Very good article. If you want more proof look into Washington State DSHS (Department of Social and Health Services).
Tyler DeLeon is the most recent in the news, he was seven years old, weighed 28 pounds and broke out a window the day before he died to try and get snow to ease his thirst.
Washington State residents are treated to a numbing routine of dead children under DSHS supervision.
I am a Washington State Foster parent, our three foster kids under age 3, are legally free and will adopt them sometime before the end of 2007.
Our kids came to us in a program that identified high risk children and placed them in a foster home identified as the future adoptive home.

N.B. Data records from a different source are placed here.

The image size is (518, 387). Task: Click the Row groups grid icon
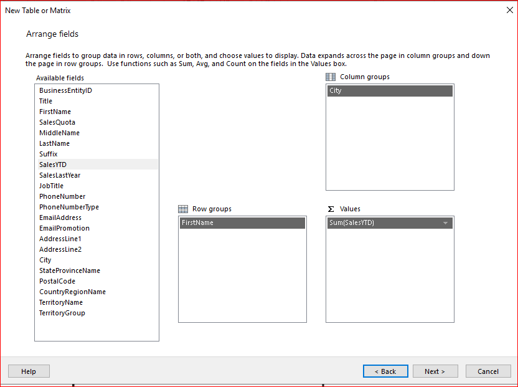183,209
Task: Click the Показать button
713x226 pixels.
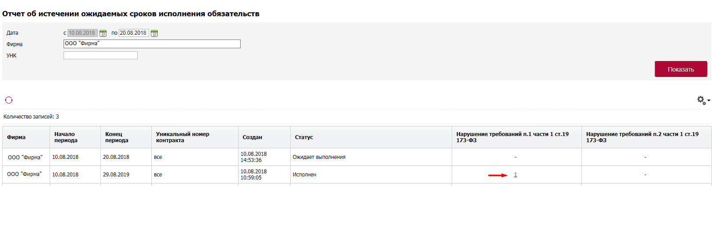Action: point(681,69)
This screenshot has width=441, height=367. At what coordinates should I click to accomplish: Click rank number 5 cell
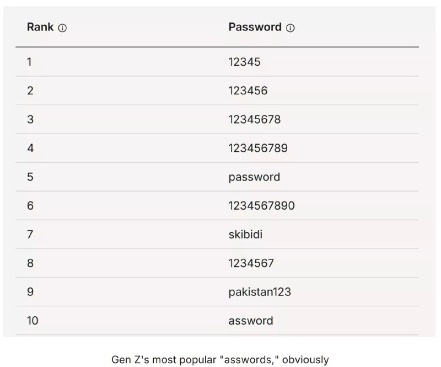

This program was an attempt to minimize the children's bouncing through the system. The program has been terminated. It was successful in 1 out of 7 DSHS districts and thus a failure. Instead of looking at what worked, the bureaucracy looks to the failures.
DSHS's budget has increased 12% in the last budget cycle. However services to the children and their parents has been cut. Cut services to the parents means court ordered treatments are not available. When the parents do not receive court ordered services the cases is delayed until the parent succeeds or fails in the treatment programs. Worse case is the court finding DSHS in contempt and the child being returned to the parents.
Our kids initially required rehabilitation services, with the budget cuts we had to be very aggressive getting the services the children needed. At times we paid out of pocket, fortunately we can afford such things but many foster parents cannot afford such out of pocket expenses.
Thank you for giving national exposure to this issue. If you need more grist for the mill Washington's DSHS will give you more than enough.
I also got a long letter from someone telling me that the foster care system is only interested in maximizing its budget, and that is why the kids are never freed for adoption, why the state snatches children from innocent parents and all the rest. There is plenty of bureaucratic mismanagment, and poorly structured incentives. But I actually don't think there is that much room for reform in that area. Many reforms end up with the effect of trying to micromanage the day to day work of the social workers. I think the interpretive culture around these decisions is often very skewed: sometimes by bureaucratic incentives, sometimes by fear of bein overturned on appeal, sometimes by fear of making a big mistake. But the accumulation of a lot of small mistakes can be just as deadly, as little Malachi's case shows.